Using the data below, return the stretch from the line that contains "Lifestyle (483, 65)" through the line that contains "Floor Murals (230, 597)", both included, exactly as it stands and nothing beyond it.

Stored records:
Segment Open
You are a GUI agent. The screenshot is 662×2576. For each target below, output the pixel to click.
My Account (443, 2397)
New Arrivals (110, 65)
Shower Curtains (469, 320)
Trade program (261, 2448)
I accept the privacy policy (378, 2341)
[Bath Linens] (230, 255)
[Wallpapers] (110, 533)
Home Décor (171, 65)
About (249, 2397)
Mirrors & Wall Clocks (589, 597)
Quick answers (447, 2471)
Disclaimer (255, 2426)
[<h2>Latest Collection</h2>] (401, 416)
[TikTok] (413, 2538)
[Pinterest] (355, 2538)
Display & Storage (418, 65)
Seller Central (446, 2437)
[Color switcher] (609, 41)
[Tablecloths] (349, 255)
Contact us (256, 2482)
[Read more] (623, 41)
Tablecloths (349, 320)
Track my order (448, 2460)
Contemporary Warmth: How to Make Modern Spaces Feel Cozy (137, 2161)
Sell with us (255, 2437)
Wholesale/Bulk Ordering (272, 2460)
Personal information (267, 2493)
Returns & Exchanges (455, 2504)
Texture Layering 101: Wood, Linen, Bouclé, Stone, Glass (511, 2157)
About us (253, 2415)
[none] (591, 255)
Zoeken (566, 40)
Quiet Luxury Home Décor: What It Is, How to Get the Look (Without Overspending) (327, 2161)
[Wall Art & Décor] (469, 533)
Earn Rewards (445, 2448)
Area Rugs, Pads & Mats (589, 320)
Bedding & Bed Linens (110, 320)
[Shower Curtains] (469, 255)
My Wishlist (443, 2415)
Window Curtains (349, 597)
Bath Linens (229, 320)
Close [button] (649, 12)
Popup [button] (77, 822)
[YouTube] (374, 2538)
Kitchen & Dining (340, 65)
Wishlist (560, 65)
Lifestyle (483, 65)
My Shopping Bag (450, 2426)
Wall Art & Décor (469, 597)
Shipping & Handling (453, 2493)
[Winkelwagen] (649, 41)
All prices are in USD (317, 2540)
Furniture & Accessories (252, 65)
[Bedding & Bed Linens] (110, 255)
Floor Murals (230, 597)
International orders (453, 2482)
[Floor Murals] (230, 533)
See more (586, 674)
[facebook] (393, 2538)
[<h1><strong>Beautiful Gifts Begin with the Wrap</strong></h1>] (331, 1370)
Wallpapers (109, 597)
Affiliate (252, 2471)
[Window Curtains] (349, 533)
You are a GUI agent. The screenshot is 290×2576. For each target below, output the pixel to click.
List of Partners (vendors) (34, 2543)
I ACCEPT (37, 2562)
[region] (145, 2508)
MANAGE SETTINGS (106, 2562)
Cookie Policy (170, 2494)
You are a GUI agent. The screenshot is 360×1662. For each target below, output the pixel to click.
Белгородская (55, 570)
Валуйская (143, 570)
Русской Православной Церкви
Segment Closed
WRITTEN SOLUTION:
Lifestyle (483, 65)
My Shopping Bag (450, 2426)
Wall Art & Décor (469, 597)
Shipping & Handling (453, 2493)
[Winkelwagen] (649, 41)
All prices are in USD (317, 2540)
Furniture & Accessories (252, 65)
[Bedding & Bed Linens] (110, 255)
Floor Murals (230, 597)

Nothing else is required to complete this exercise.